映画「あの日のオルガン」 -1904
戦争中の「学童疎開」の事実は、よく知っていますが、保育所・隣保館の集団疎開があったとは‥知りませんでした。
戦争末期の1944年、東京のある保育所の保母たちは疑問に感じます。「学童が疎開しているのに、ここの園児たちには、そのような配慮がない、このままでいいのだろうか。」
そこで園児疎開を親たちに提案します。
学童ですら疎開出発の時泣き叫ぶ・・のに、おさな子が親と離れて暮らせるわけがない。
そんな意見が多い中、空襲が身近なものになってくるにつれて、賛成が増えていきます。
やっとみつけた疎開先は埼玉(桶川駅の文字が何度かでてきました)、駅から5キロの道を、53人の園児たちは歩いて到着します。
そこは廃寺で、隙間だらけの板戸があるだけの家屋、困難な生活が予想されます。
食べ物は地元農家からの提供があるといっても、大根しかないことも。タマの風呂は、近所の「もらい湯」、厳しい生活です。
当初から迷惑そうな地元の雰囲気の中で、奮闘する保母たちと、天真爛漫な子供たちを描いた映画です。
やがて敗戦となり、疎開生活はそんなに長い期間ではなかったようですが延々と、こんな生活が続いたら「この生活」は破綻していたことでしょう。
実話に基づいた映画だそうです。
保育園の疎開があったなんて、全く知りませんでしたから興味がありました。
ただ「映画・この世界の片隅に」のような、周到な事前取材と、きめ細かい描き方が、もう少しあれば更によかった、と思いました。
学童疎開は首都圏ながら、私が今住んでいる地区でも受け入れたことがあるそうです。近くの山の上には「B29監視塔」なる建物も残っています。

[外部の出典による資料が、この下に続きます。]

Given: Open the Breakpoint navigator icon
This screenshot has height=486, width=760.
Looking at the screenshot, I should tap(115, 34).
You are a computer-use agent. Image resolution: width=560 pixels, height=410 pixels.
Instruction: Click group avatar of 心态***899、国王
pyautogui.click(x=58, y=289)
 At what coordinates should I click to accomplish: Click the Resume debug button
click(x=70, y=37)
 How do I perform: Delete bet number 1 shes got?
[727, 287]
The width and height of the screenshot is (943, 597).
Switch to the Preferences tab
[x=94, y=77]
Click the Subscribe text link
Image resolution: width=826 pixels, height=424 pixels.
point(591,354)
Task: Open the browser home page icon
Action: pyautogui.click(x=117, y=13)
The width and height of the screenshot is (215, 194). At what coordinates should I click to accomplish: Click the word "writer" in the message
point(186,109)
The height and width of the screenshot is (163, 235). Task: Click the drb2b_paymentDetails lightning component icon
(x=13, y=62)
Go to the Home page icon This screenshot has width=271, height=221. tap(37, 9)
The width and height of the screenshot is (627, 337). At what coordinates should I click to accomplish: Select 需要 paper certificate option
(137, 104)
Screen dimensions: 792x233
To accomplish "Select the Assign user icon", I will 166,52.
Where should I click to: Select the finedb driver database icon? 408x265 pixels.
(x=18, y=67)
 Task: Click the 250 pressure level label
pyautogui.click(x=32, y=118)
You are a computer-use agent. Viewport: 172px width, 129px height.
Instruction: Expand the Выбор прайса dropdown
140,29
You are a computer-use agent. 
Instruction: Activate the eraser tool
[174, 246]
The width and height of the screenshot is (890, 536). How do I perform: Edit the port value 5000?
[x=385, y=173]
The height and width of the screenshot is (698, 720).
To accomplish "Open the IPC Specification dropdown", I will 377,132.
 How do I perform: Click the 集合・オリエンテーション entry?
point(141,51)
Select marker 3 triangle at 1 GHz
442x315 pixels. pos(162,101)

戦時中のできごとについては、本やドキュメンタリーなどで、いろいろと知っているつもりですが、まだまだ知らないことがあるようです。
この記事へのコメント
就学前でしたが、空襲や疎開の記憶は鮮明に残っています。芝白金志田町の借家に母方の祖父母と住んでいました。父親は応召して満州へ。引き揚げてくるまで父親の顔は覚えていませんでした。白金の保育園に入り、母親は授産所で働いていました。空襲が激しくなり、叔父を頼って米子に疎開したのです。終戦の翌年、父親が抑留されていたソ連から突如戻ってきたので、東京に戻りましたが、祖父母は滝野川に引っ越していたので、芝に戻ることはありませんでした
それにしても疎開で米子まで行かれたとか、少し考えただけでも、卒倒しそうです。
駅頭に叔父、叔母が迎えに来ていて、なんと人力車で加茂神社の近くの家に向かいました。当時はタクシーなんぞなかったからでしょう。
後にも先にも人力車に乗ったのはこの時だけです。
中学校の修学旅行の時の帰りも、そうでした。
米子に着いての弁当が美味しかった・・記憶があります。